TASK TO CARRY OUT: After locating the line that contains "Open Director of Commercial job posting", output that line and each one following it, exactly, to the end of the entries. No pictures.

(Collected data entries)
******

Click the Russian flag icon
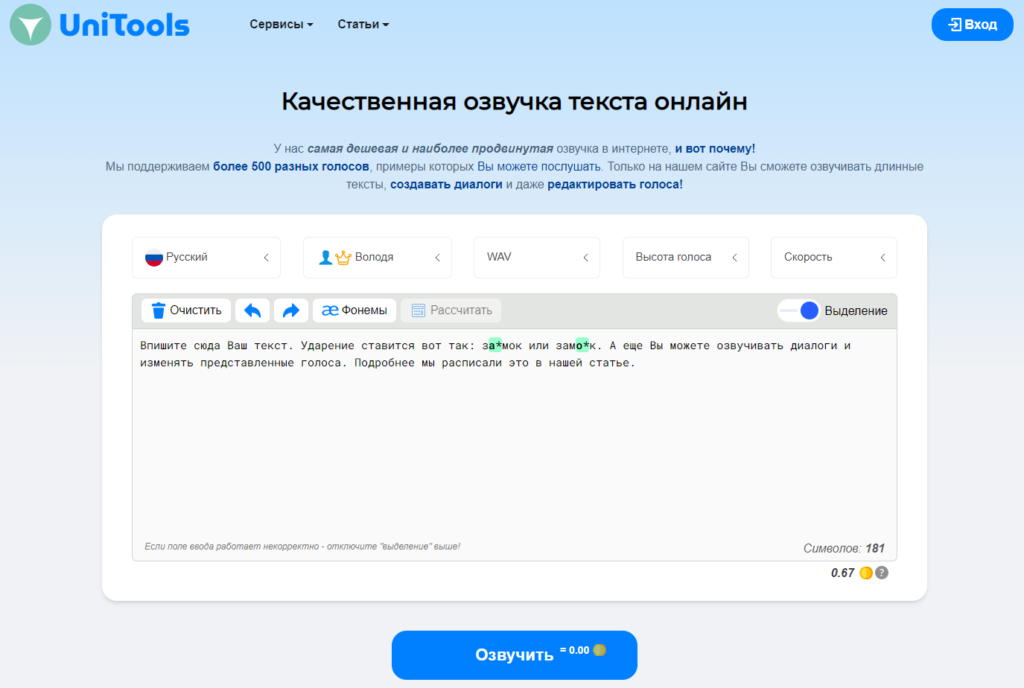 pyautogui.click(x=154, y=257)
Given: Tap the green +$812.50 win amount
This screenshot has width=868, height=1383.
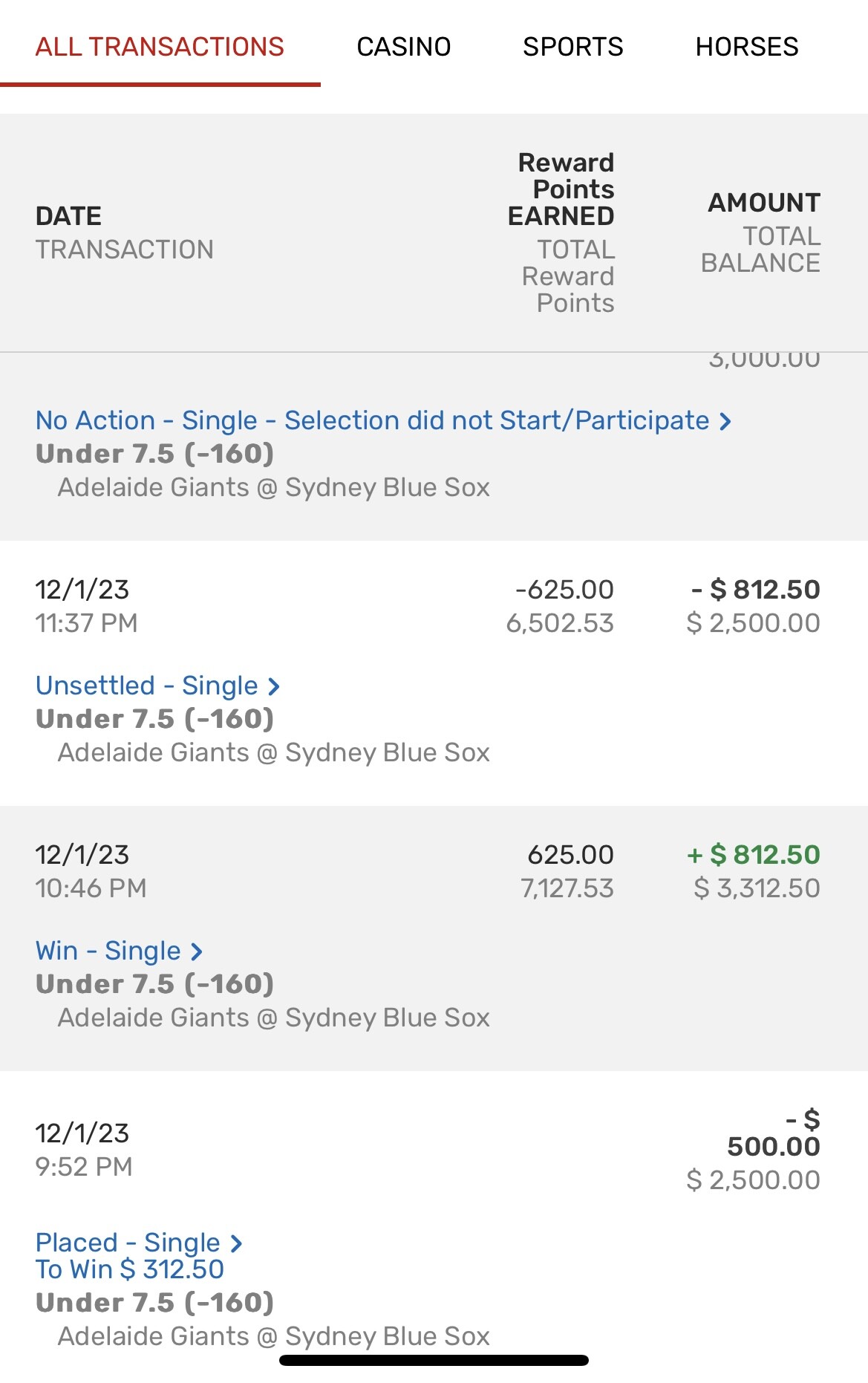Looking at the screenshot, I should pos(754,855).
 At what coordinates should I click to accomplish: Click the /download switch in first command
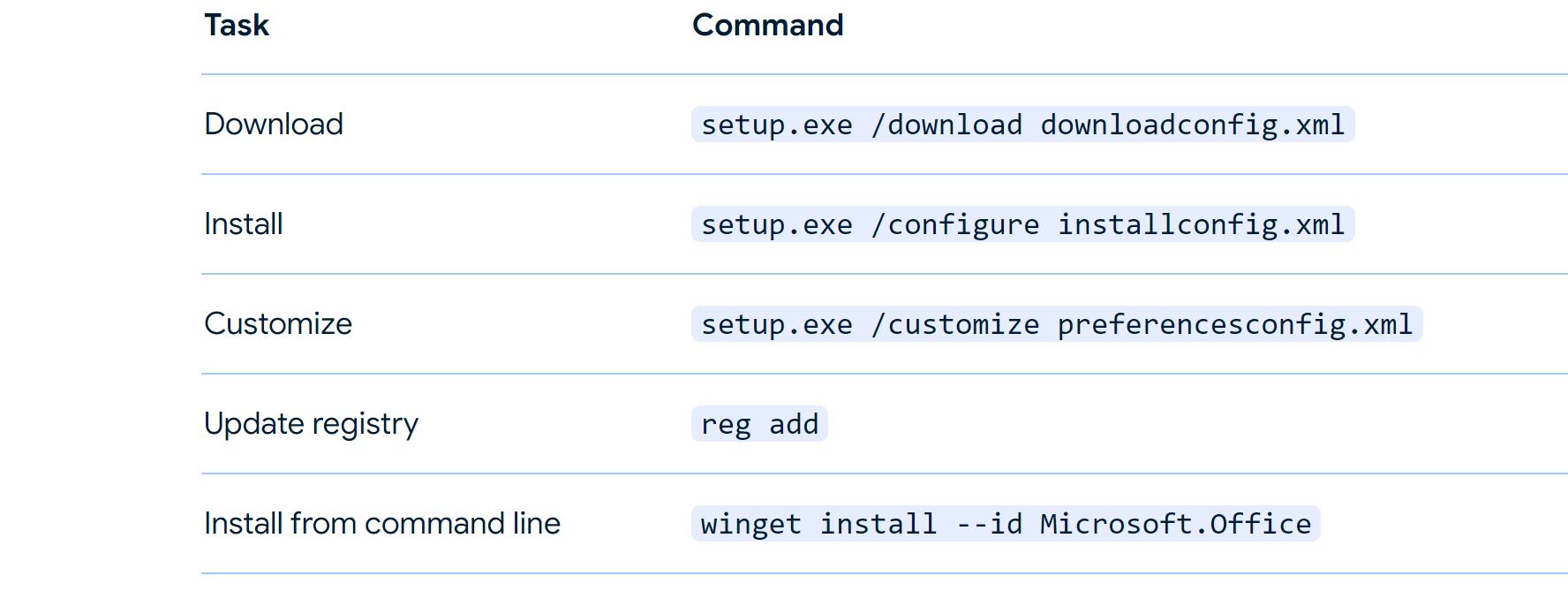(946, 125)
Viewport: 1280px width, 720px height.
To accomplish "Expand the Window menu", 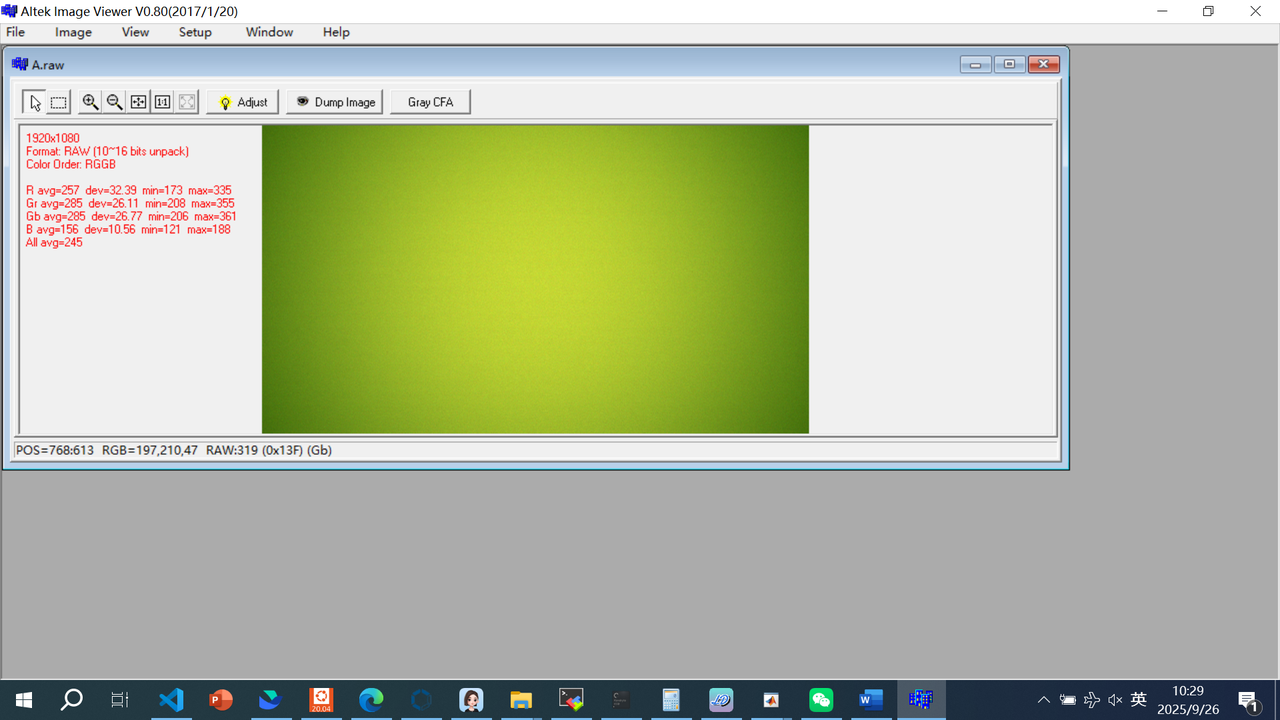I will tap(269, 32).
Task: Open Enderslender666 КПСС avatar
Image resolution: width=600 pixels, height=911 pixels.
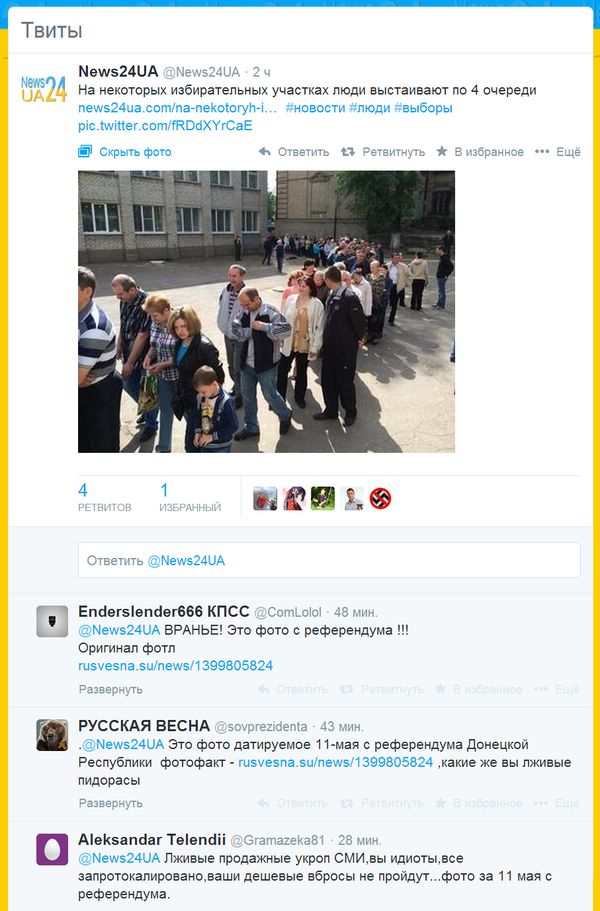Action: pos(52,621)
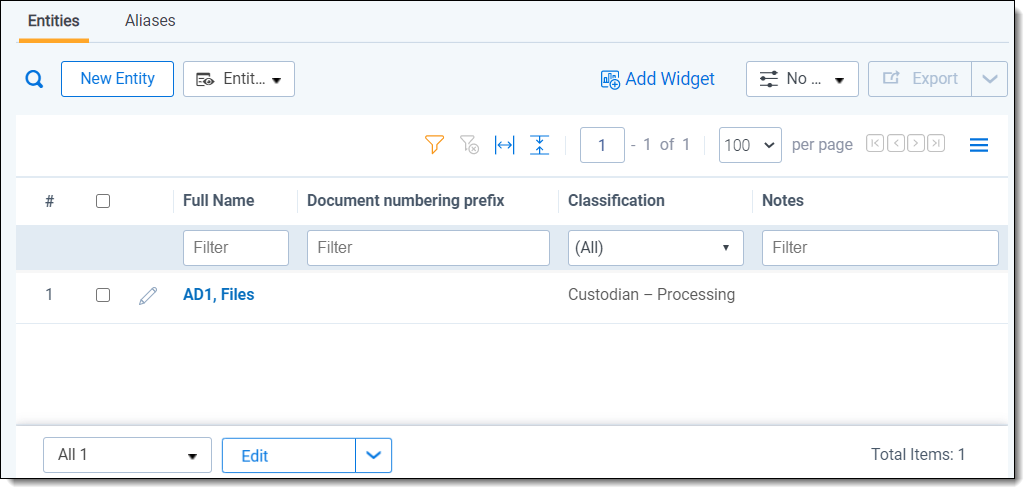Click the collapse row height icon
Viewport: 1030px width, 494px height.
click(x=540, y=145)
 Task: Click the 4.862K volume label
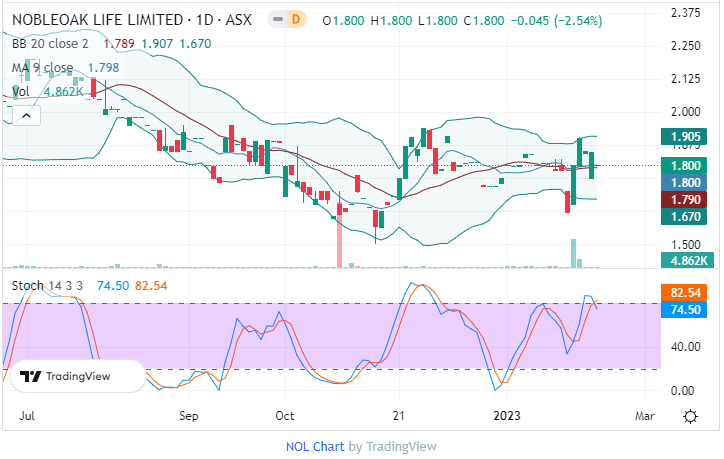click(x=685, y=261)
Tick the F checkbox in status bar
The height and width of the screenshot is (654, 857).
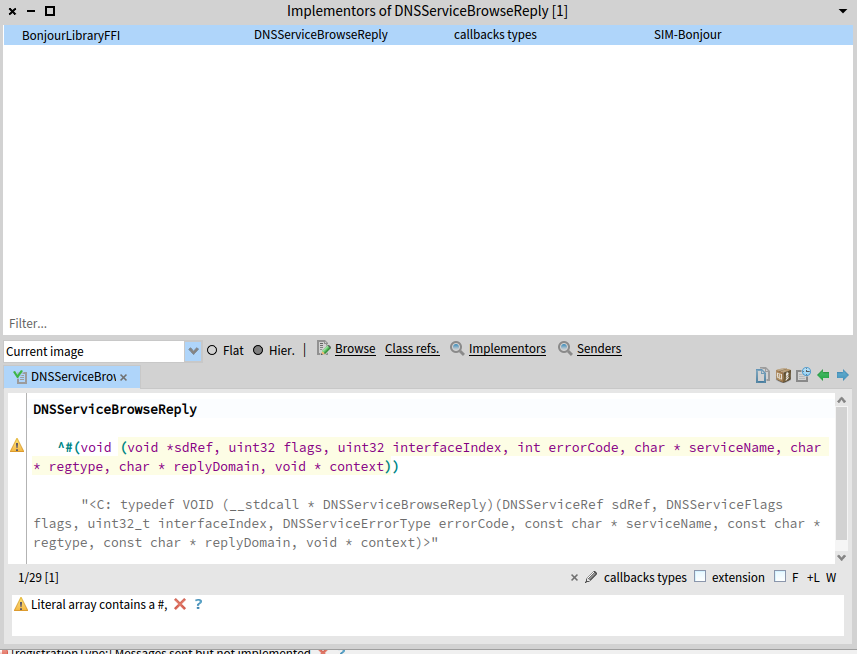tap(780, 577)
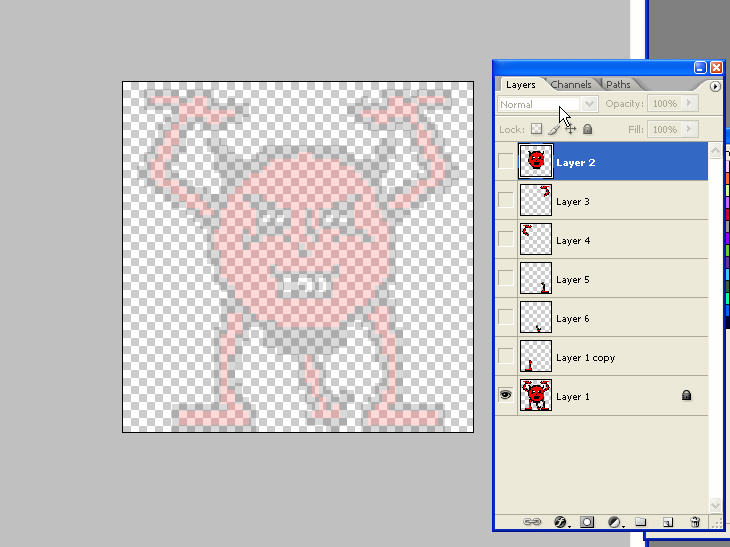Click the delete layer trash icon
This screenshot has height=547, width=730.
(695, 522)
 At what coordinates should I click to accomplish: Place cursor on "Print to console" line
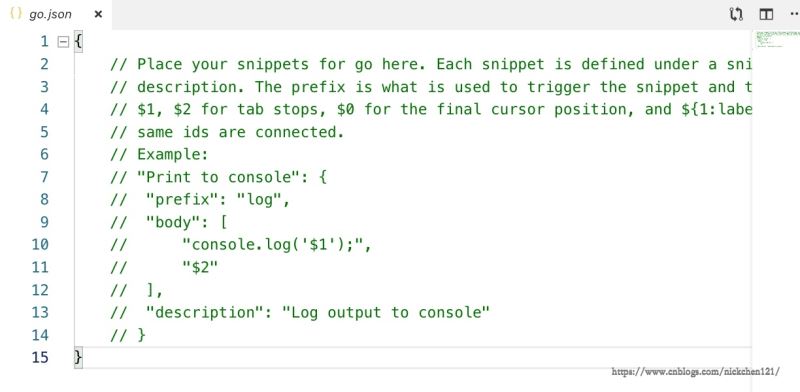point(218,177)
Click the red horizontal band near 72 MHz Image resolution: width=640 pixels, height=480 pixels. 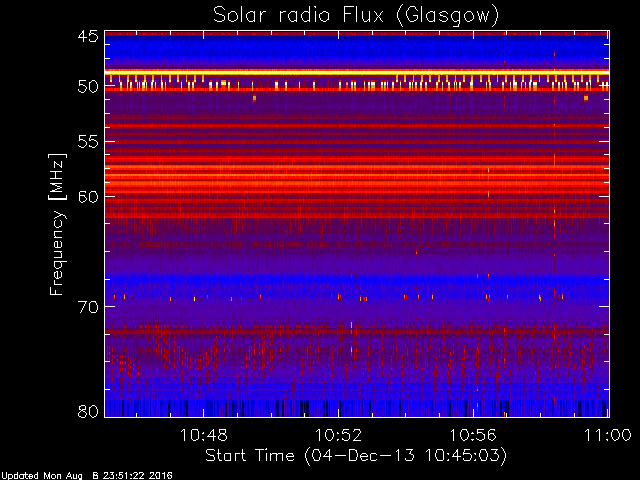pyautogui.click(x=357, y=331)
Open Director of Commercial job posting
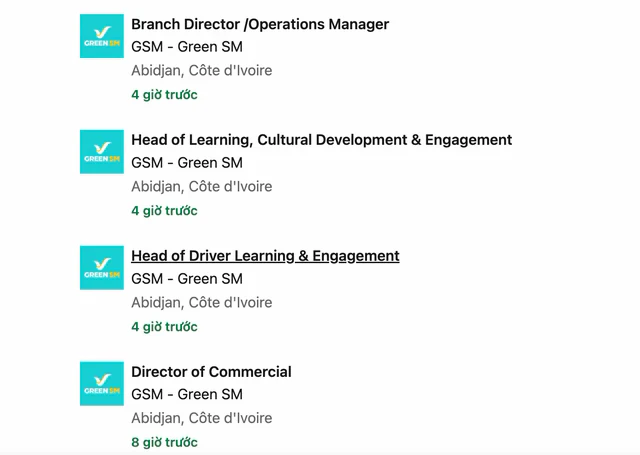Viewport: 640px width, 455px height. click(x=211, y=372)
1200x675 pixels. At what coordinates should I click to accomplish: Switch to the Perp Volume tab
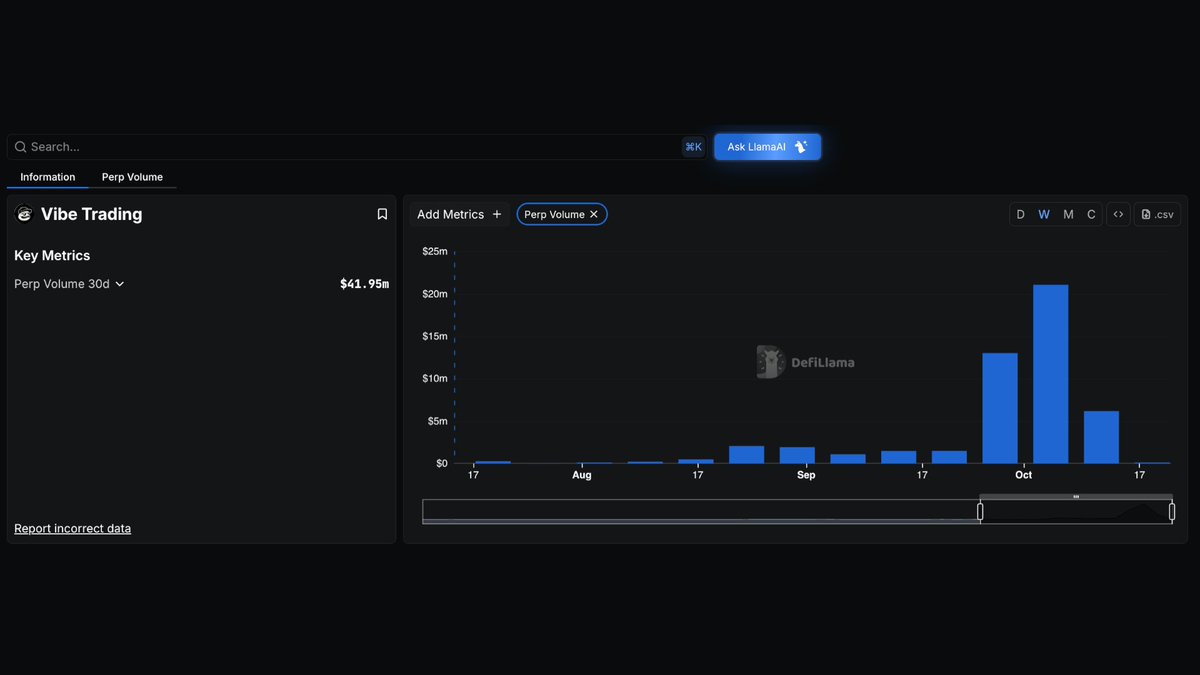click(x=132, y=176)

******

RESULT:
Open Director of Commercial job posting
Viewport: 640px width, 455px height. click(x=211, y=372)
1200x675 pixels. At what coordinates should I click to accomplish: Switch to the Perp Volume tab
click(x=132, y=176)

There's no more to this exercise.